At 8:10 AM, the US NWS National Hurricane Center issued a Special Tropical Weather Outlook concerning an area of low-pressure East of the United States. This area of low pressure has low chances of tropical development near 0%, over the next 48 hours, and low chances of development over the next 5 days, at 0%.
Disorganized shower and thunderstorm activity located offshore of the coast the Carolinas is associated with a broad area of low pressure. Environmental conditions are not conducive for tropical cyclone development and this system is expected to move northeastward and merge with a frontal system off the United States east coast by Sunday night.
Additional information on this system can be found in High Seas Forecasts issued by the National Weather Service. This will be the last Special Tropical Weather Outlook issued on this system.
The top three global models forecasting tropical development, the UKMET, EMCWF and GFS, in their 12Z run on Saturday, have all dropped support for tropical development for this system.

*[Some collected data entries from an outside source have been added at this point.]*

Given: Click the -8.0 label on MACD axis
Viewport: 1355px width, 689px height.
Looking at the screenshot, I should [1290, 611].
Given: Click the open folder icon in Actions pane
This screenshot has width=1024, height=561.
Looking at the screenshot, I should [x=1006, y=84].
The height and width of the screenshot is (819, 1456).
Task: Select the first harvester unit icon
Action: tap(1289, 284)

Routine issuance of the Tropical Weather Outlook will resume on June 1, 2019. During the off-season, Special Tropical Weather Outlooks will be issued as conditions warrant.
This system poses NO threat to the Eastern Caribbean, including Trinidad and Tobago.

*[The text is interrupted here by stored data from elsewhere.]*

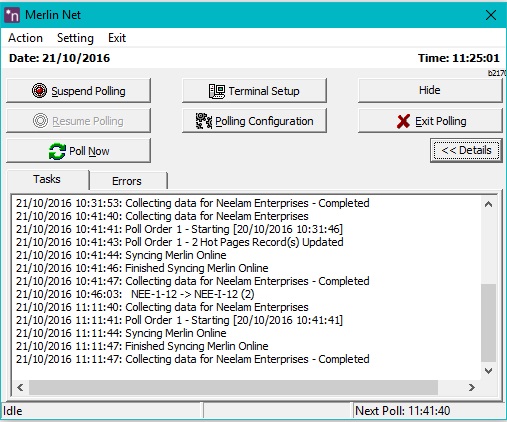507x422 pixels.
Task: Collapse the log with << Details
Action: point(466,150)
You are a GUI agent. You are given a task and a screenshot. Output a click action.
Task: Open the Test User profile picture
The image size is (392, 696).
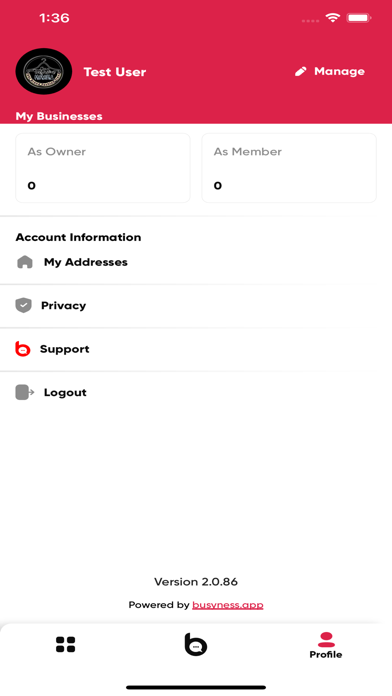click(x=44, y=71)

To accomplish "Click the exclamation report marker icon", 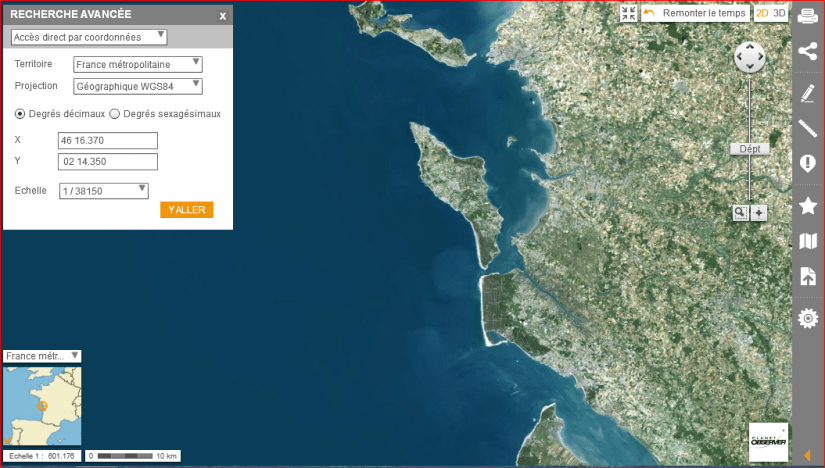I will click(x=808, y=164).
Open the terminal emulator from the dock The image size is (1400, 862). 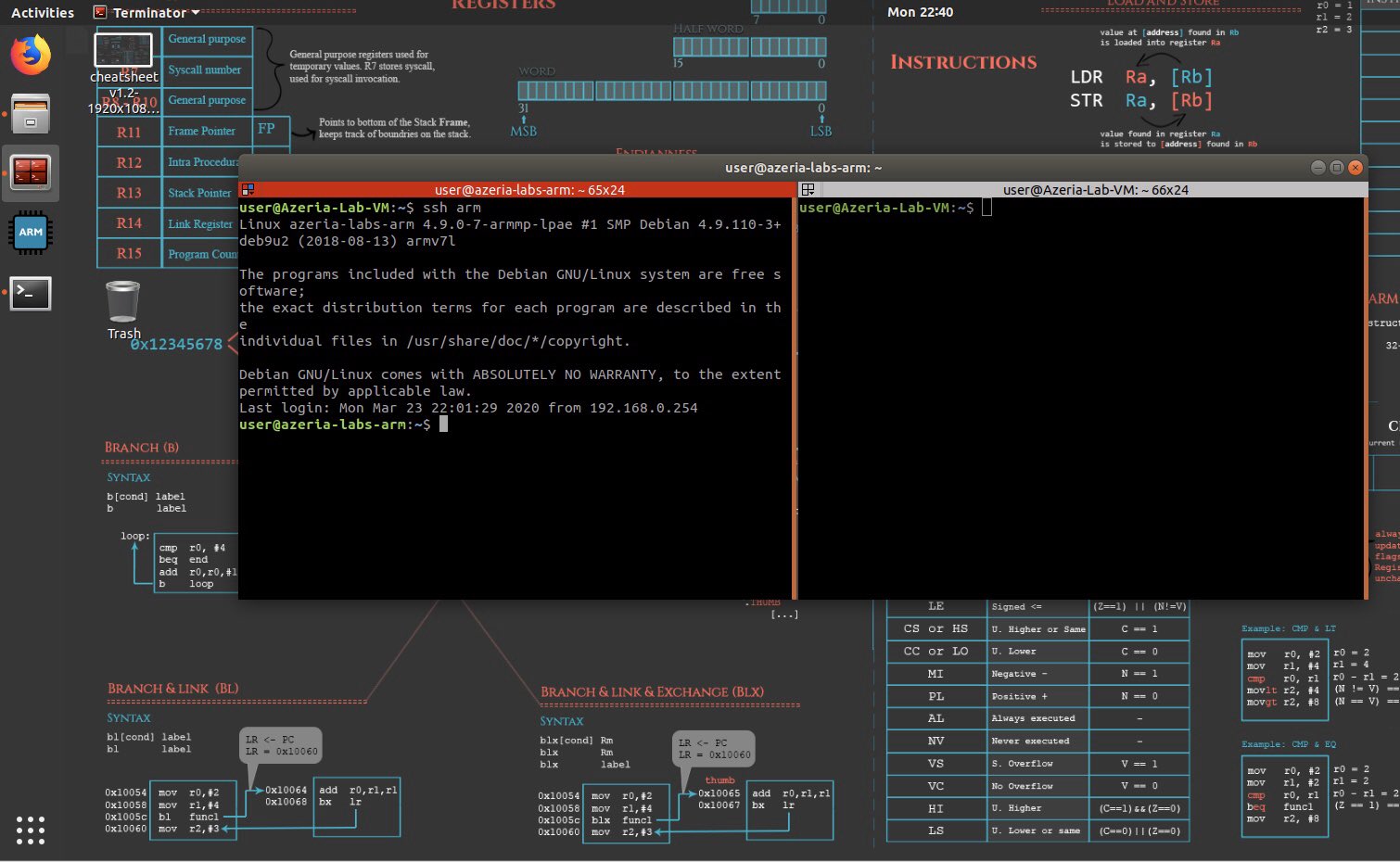[x=31, y=294]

Elsewhere Across the Atlantic Basin
According to the United States NWS Weather Prediction Center International Desk, their first analyzed tropical wave was analyzed in the Central Atlantic, also forecast to remain well south of Trinidad and Tobago with no impacts to the islands. It is this tropical wave which the increased concentrations of Saharan Dust are following. Note that the National Hurricane Center has not analyzed any tropical waves in their latest surface analysis as of 12Z Saturday 4th May 2019.

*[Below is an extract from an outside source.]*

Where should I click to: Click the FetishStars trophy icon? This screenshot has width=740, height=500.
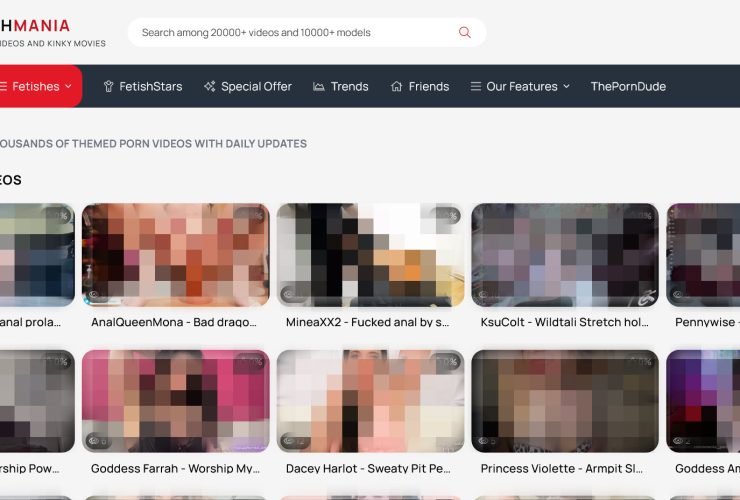coord(109,87)
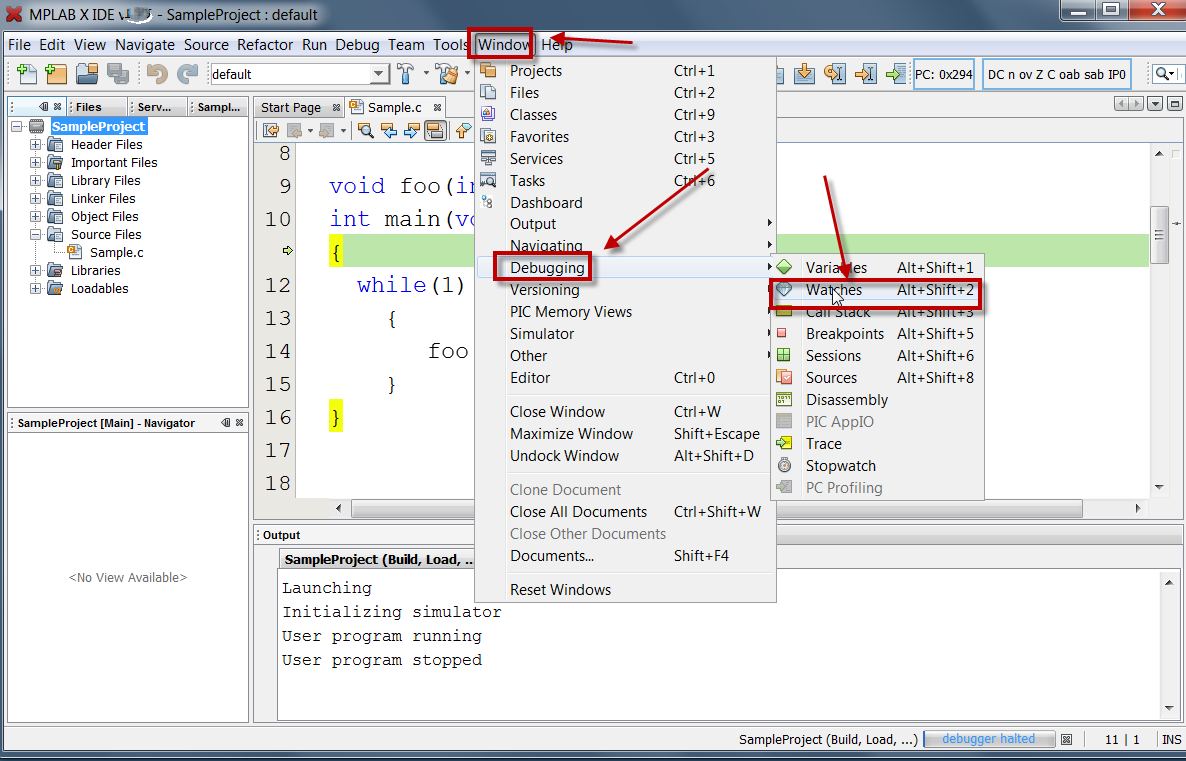Click the Clean and Build icon
Viewport: 1186px width, 761px height.
tap(446, 73)
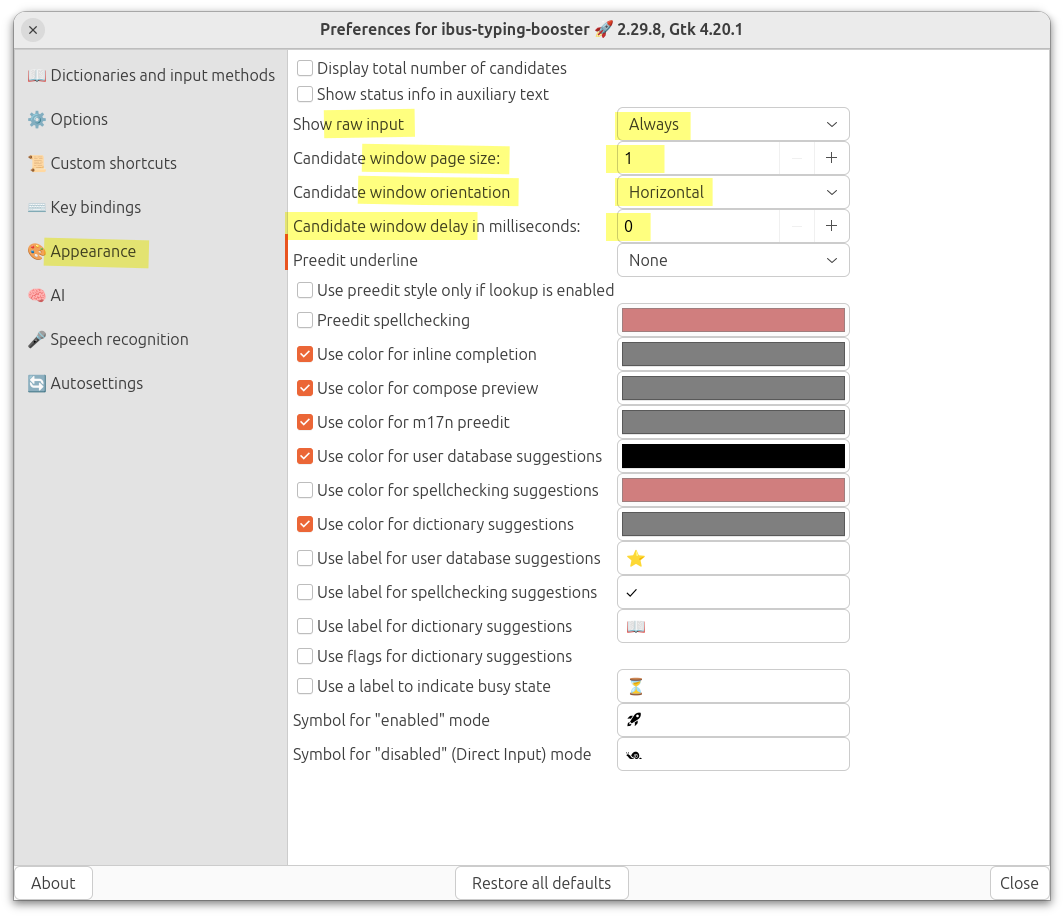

No tropical development is forecast elsewhere across the Atlantic Basin over the next 5 days.
May Tropical Cyclone Climatology
Tropical Cyclone Points of Origin for May (1851-2015). Credit: NWS/NOAA/NHC
While the official start to the Atlantic Hurricane Season isn’t until June 1st, early season tropical cyclones are not unheard of. 50 of the 89 out of season tropical cyclones in the Atlantic Basin have formed in the month of May, with the most recent being Tropical Storm Alberto on May 25th 2018. Thankfully, for Trinidad and Tobago, these early season systems tend to form in the Western Caribbean and Southwestern Atlantic, with no impact to the Eastern Caribbean and T&T.
However, it serves as a reminder that the 2019 Hurricane Season is rapidly approaching and it is important to become prepared for both the hurricane season and the rainy season ahead!